Miah serra sa main et le médecin sortit de la pièce.

– Je vous laisse retirer vos vêtements et vous installer, dit-il.

– Allez, lui dit Miah quand le praticien fut dehors. Tu verras, ça n'est rien.

Théodore se déshabilla avec le sentiment d'être un robot mal huilé.

Il lui fallut ensuite plusieurs secondes pour trouver une position, les pieds dans les étriers, les jambes écartées et, quand se fut fait, il se sentit parfaitement ridicule.

Ils n'ont jamais trouvé d'autres moyens de faire ces examens depuis le temps ? Sérieusement ?

Le gynécologue reparut et Théodore se tendit.

– Nous allons y aller, dit l'autre en s'installant.

Mais qu'est-ce que je fais là ? Se répétait Théodore sans lâcher la main de sa femme.
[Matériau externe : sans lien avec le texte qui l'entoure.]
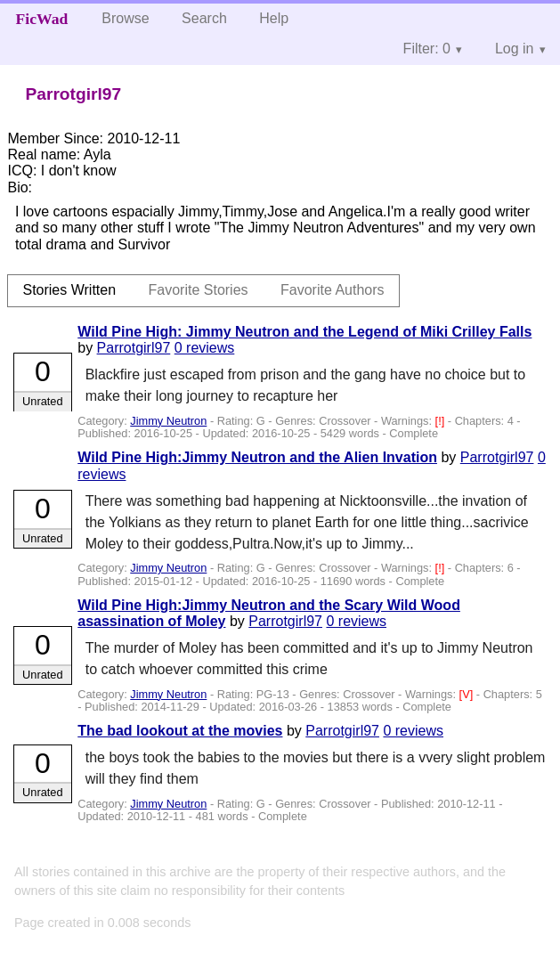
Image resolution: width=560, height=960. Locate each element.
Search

Qu'est-ce que je fais là ?

Un instant plus tard, le médecin se redressa.

– Bien, dit-il, je vais maintenant insérer le spéculum pour accéder au col de l'utérus et puis nous ferons un frottis.

Théodore se redressa à demi.

– Le quoi ? Dit-il.

– Le spéculum, répéta le médecin.

Il lui montra alors un outil métallique allongé pourvu de mâchoires lisses qu'il actionna pour lui en montrer le fonctionnement.
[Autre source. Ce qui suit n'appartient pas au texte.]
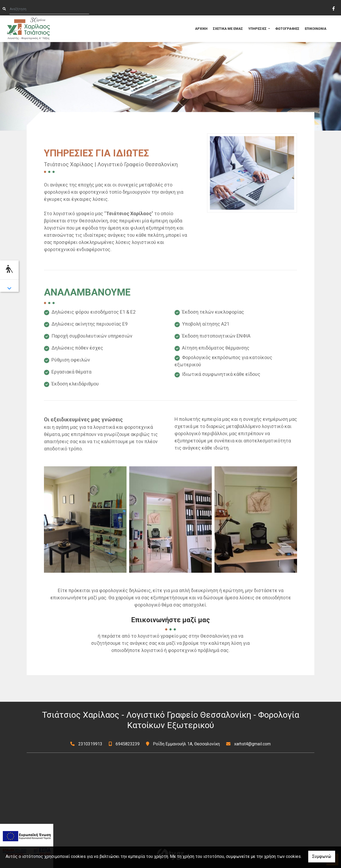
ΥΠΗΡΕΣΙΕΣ (258, 29)
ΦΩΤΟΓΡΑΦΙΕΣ (287, 29)
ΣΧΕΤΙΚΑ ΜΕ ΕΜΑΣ (228, 29)
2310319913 (90, 744)
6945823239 (127, 744)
Théodore repoussa les étriers et tenta de se lever.

– C'est hors de question ! S'écria-t-il. Vous n'allez pas me mettre ce... cette chose là en bas ! Vous voulez m'écarteler ou quoi ?

Il essaya de se remettre sur ses pieds tandis que Miah s'efforçait de le calmer.

– Théo ! Calme-toi ! Je t'assure que ce n'est rien, on le sent à peine !

– À peine c'est déjà trop ! Répondit-il. Non c'est non ! Depuis le temps vous n'avez pas trouvé le moyen de rendre ces examens moins barbares ? BANDE DE CINGLÉS !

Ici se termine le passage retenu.